5. The rejection is not on the merits of the application but on the grounds that the petitioner could have filed a revised return or presented an appeal under Section 248 of the Income Tax Act. As regards the option of filing a revised return, learned counsel for the petitioner pointed out that the time limit for filing such revised return expired. In any event, when a statute prescribes a remedy, the petitioner cannot be denied the benefit of availing of such remedy merely because an alternative remedy may be available. This can, no doubt, be done if the remedy is discretionary but not if the remedy is statutory. Therefore, the first ground of rejection in the impugned order is untenable.

6. The second ground of rejection is based on Section 248 of the Income Tax Act and the said provision is set out below:

“248.Where under an agreement or other arrangement, the tax deductible on any income, other than interest, under section 195 is to be borne by the person by whom the income is payable, and such person having paid such tax to the credit of the Central Government, claims that no tax was required to be deducted on such income, he may appeal to the Commissioner (Appeals) for a declaration that no tax was deductible on such income.]”

On examining Section 248 of the Income Tax Act, it is evident that it applies to a case where the tax deducted on payments made under Section 195 of the Income Tax Act to a non-resident, other than by way of interest, is required to be borne by the person by whom the income is payable (i.e. the person making the payment) as per contract or arrangement between the parties and the person making the deduction claims that tax was not payable. The case on hand pertains to the declaration and distribution of dividend by the petitioner, a company, to its shareholders and the tax payable thereon.

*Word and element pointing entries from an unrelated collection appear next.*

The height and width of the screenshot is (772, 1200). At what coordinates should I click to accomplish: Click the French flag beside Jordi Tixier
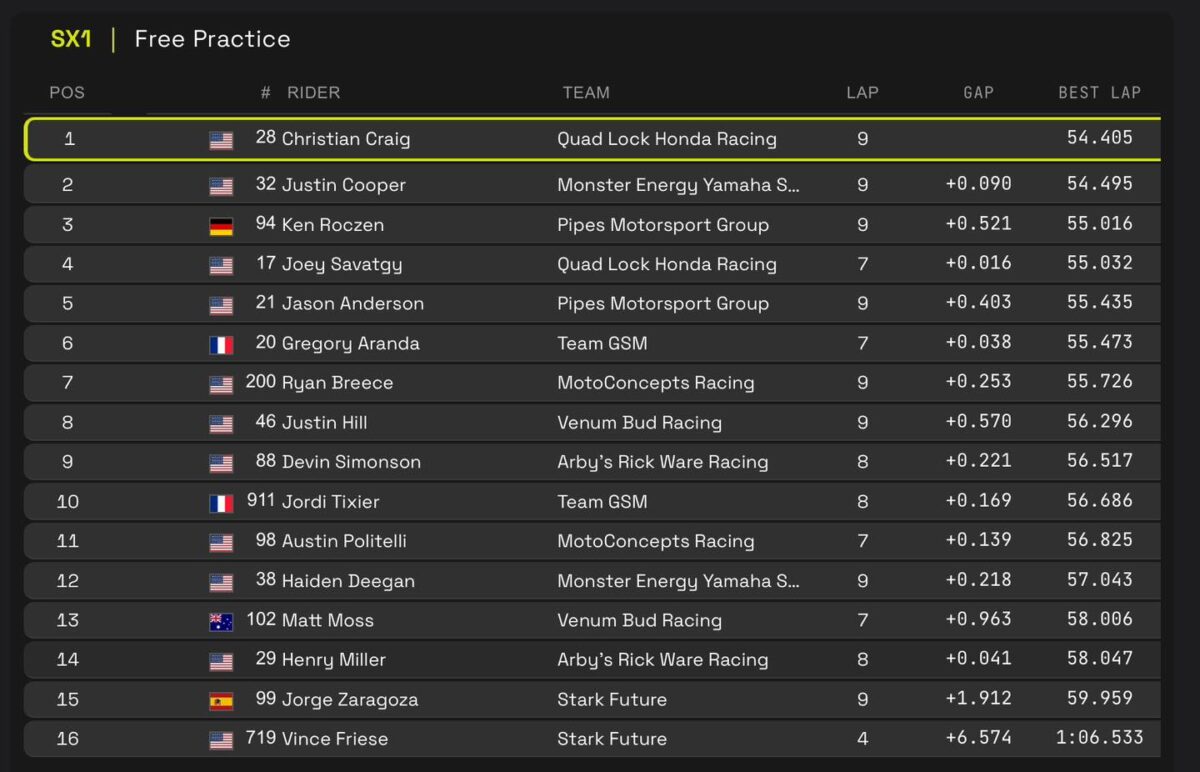221,503
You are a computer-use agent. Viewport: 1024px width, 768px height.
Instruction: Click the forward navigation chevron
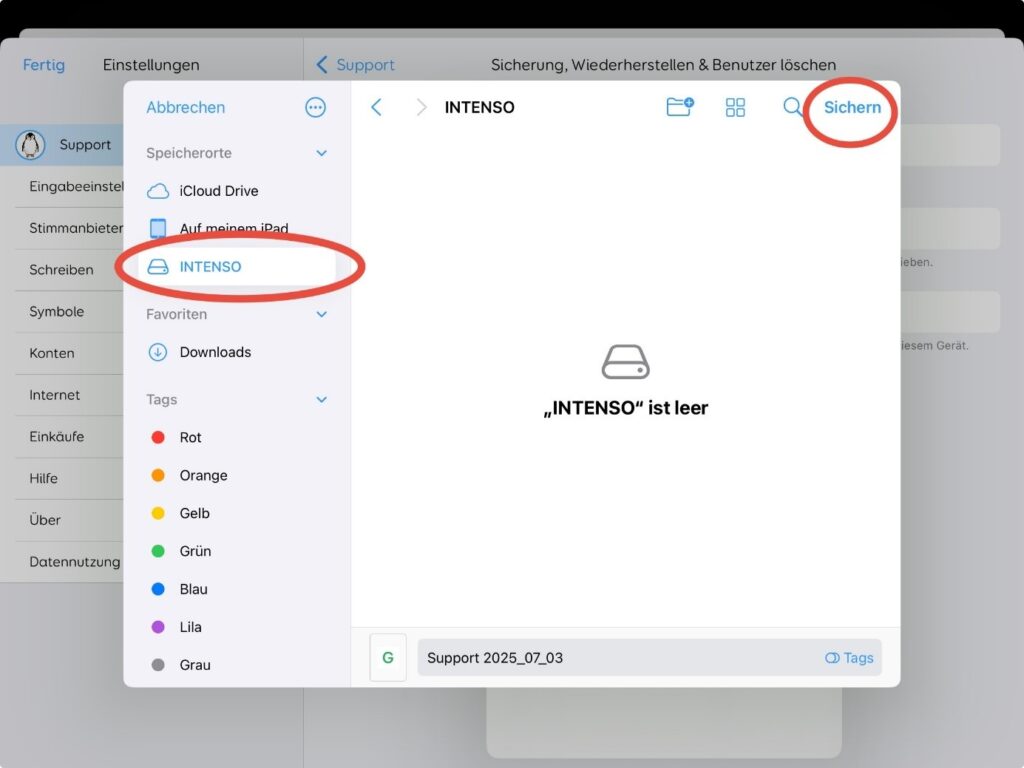tap(421, 107)
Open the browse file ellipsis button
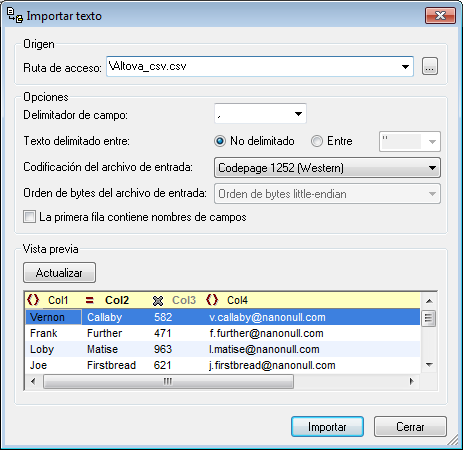 430,67
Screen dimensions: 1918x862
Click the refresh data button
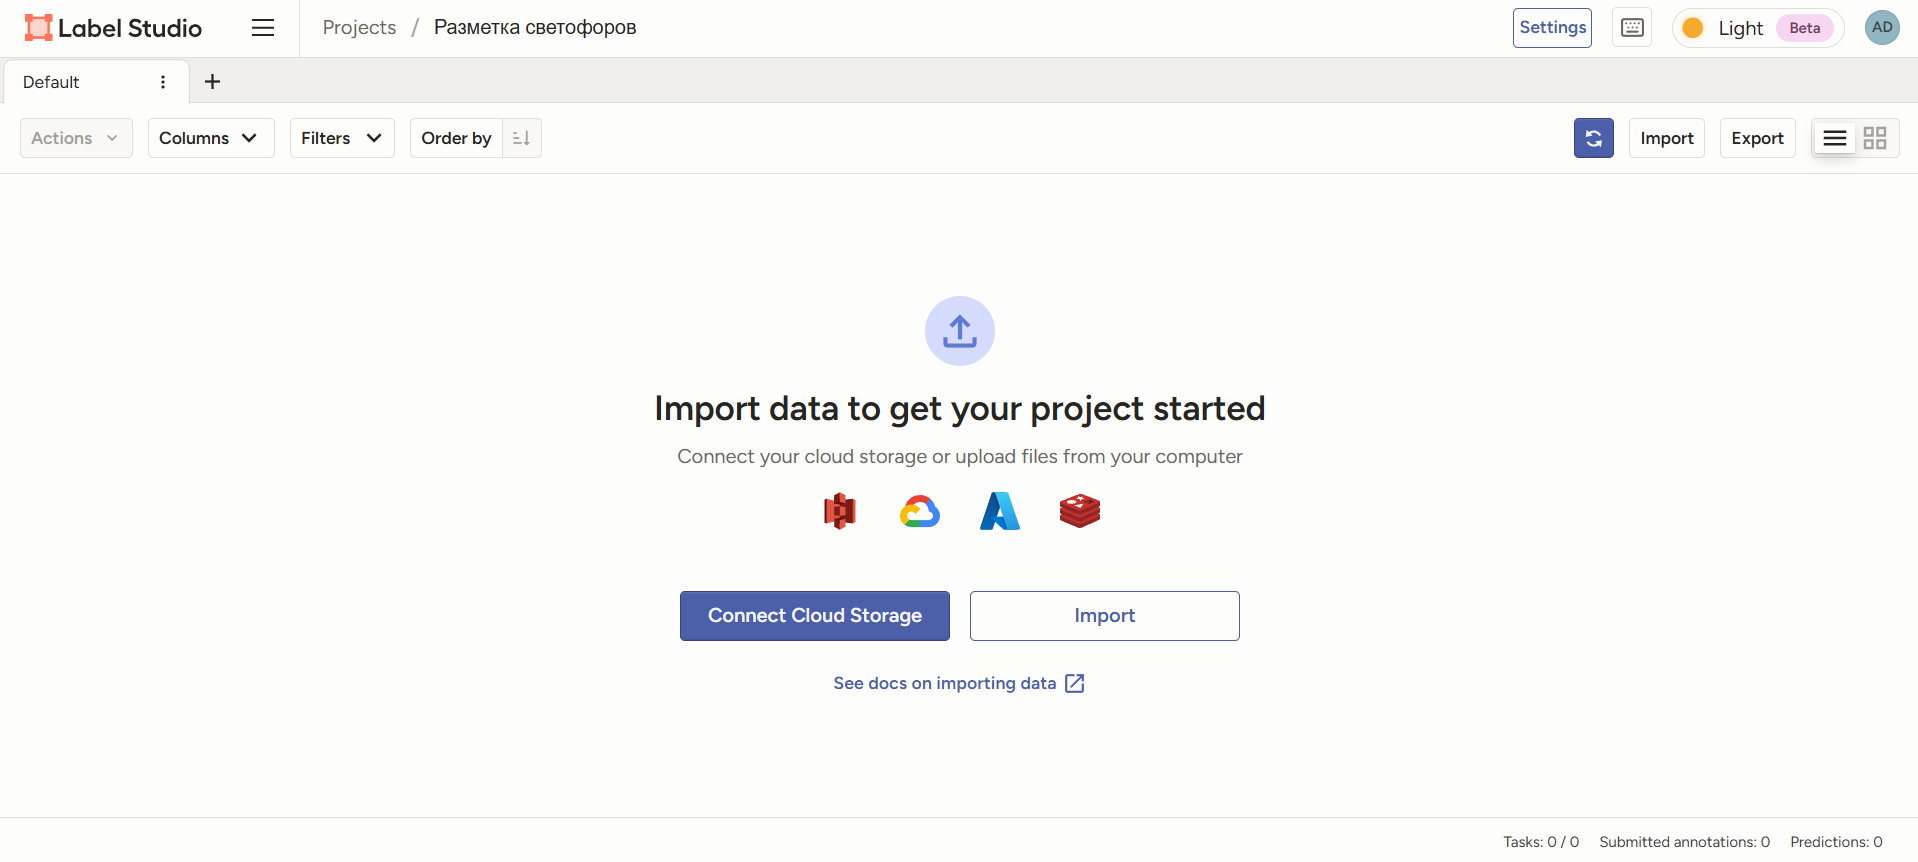[1593, 138]
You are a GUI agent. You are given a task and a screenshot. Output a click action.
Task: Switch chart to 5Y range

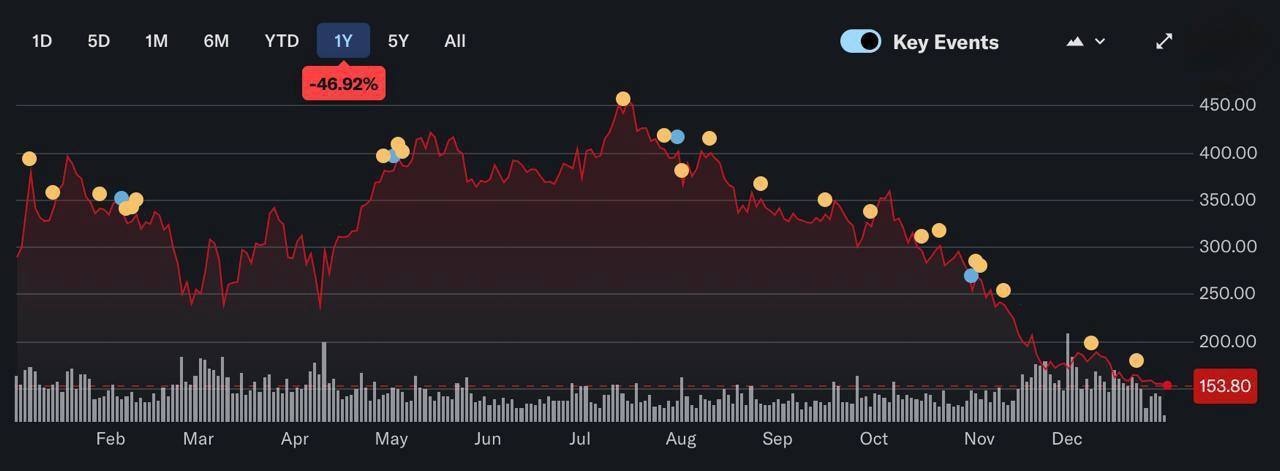[x=398, y=41]
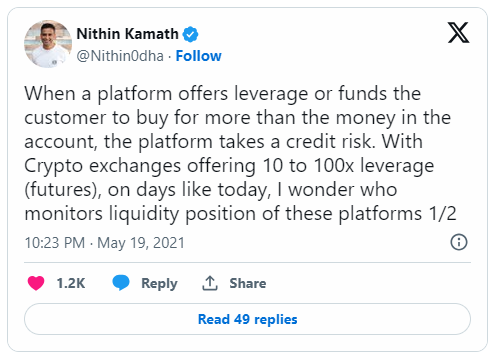Click the May 19, 2021 date
Image resolution: width=499 pixels, height=361 pixels.
click(x=141, y=243)
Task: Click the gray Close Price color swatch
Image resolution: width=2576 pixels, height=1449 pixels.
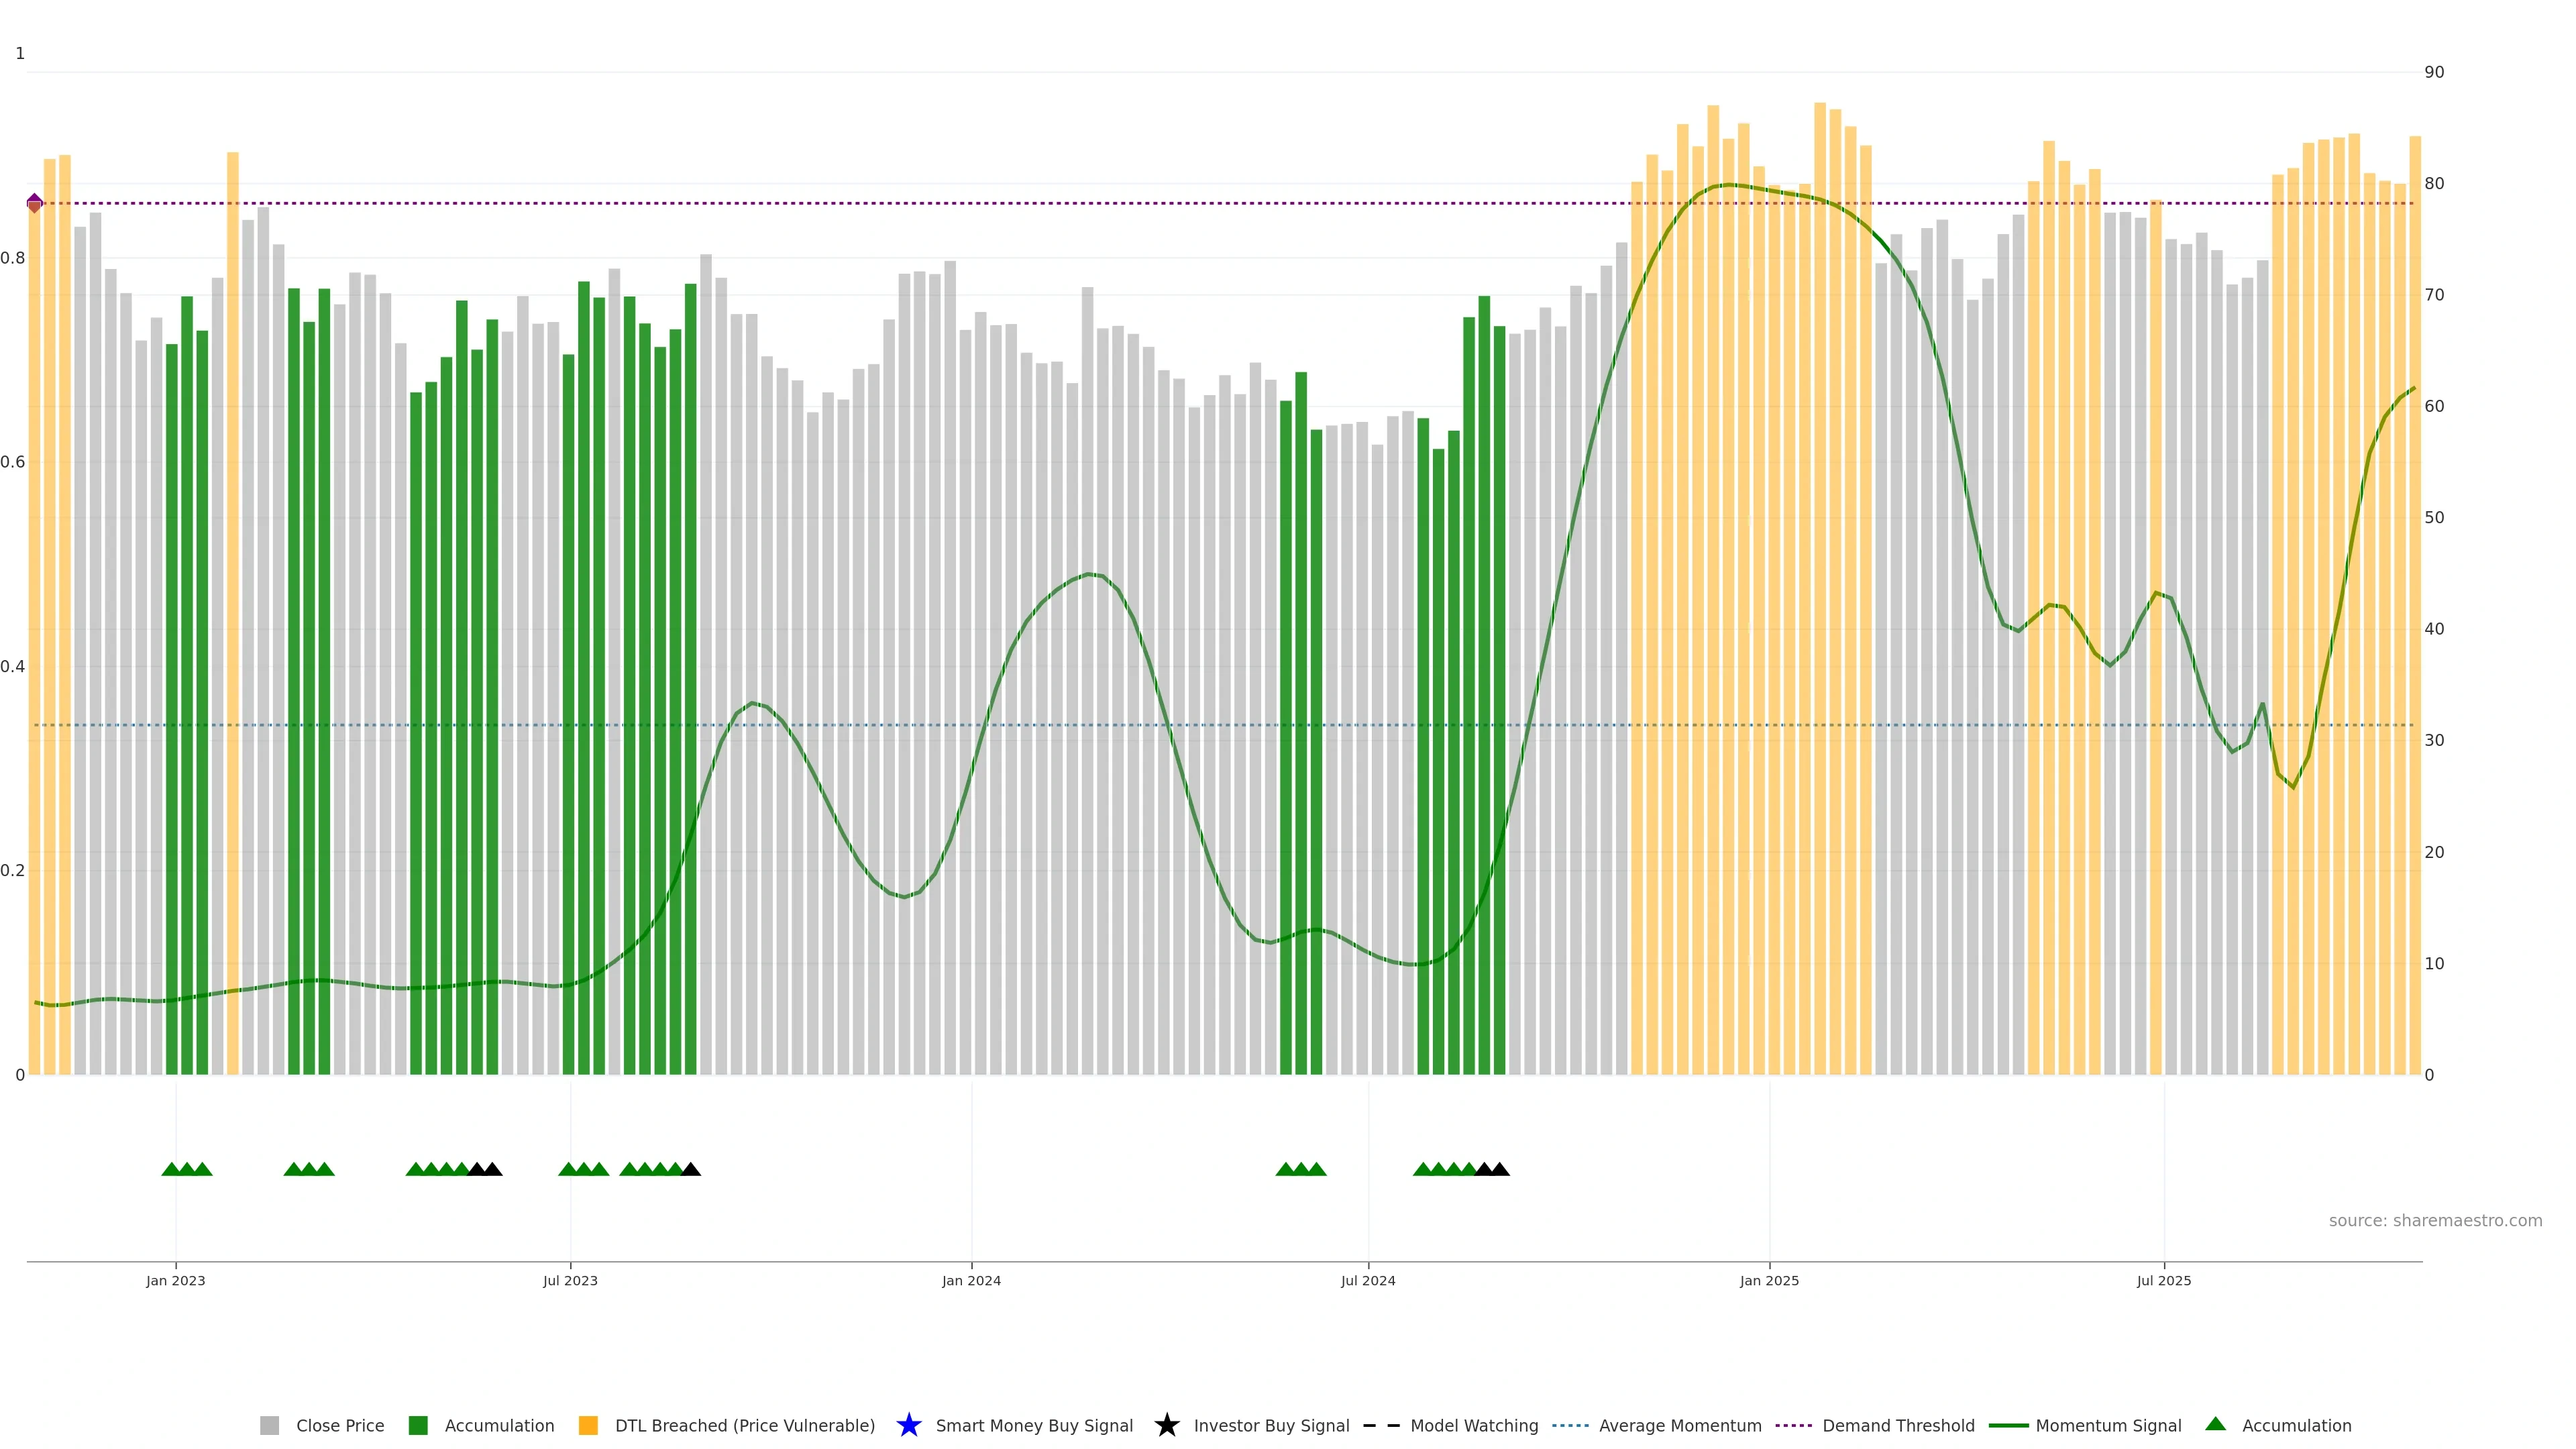Action: [x=269, y=1425]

This was not a case where a deduction was made under Section 195 towards tax on payments made to a non-resident and the parties had agreed that the deducting resident entity would bear the tax liability by compensating the non-resident by a proportional top-up. Therefore, Section 248 is clearly inapplicable. The second ground on which the revision petition was rejected is also consequently unsustainable.

7. As a corollary to the above conclusions, the impugned order is quashed and the matter is remanded for reconsideration on merits by the Principal Commissioner of Income Tax. After providing a reasonable opportunity to the petitioner, a fresh order on merits shall be issued within a period of three months from the date of receipt of a copy of this order. W.P.No.20788 of 2022 is disposed of on the above terms without any order as to costs. Consequently, connected Miscellaneous Petition is closed.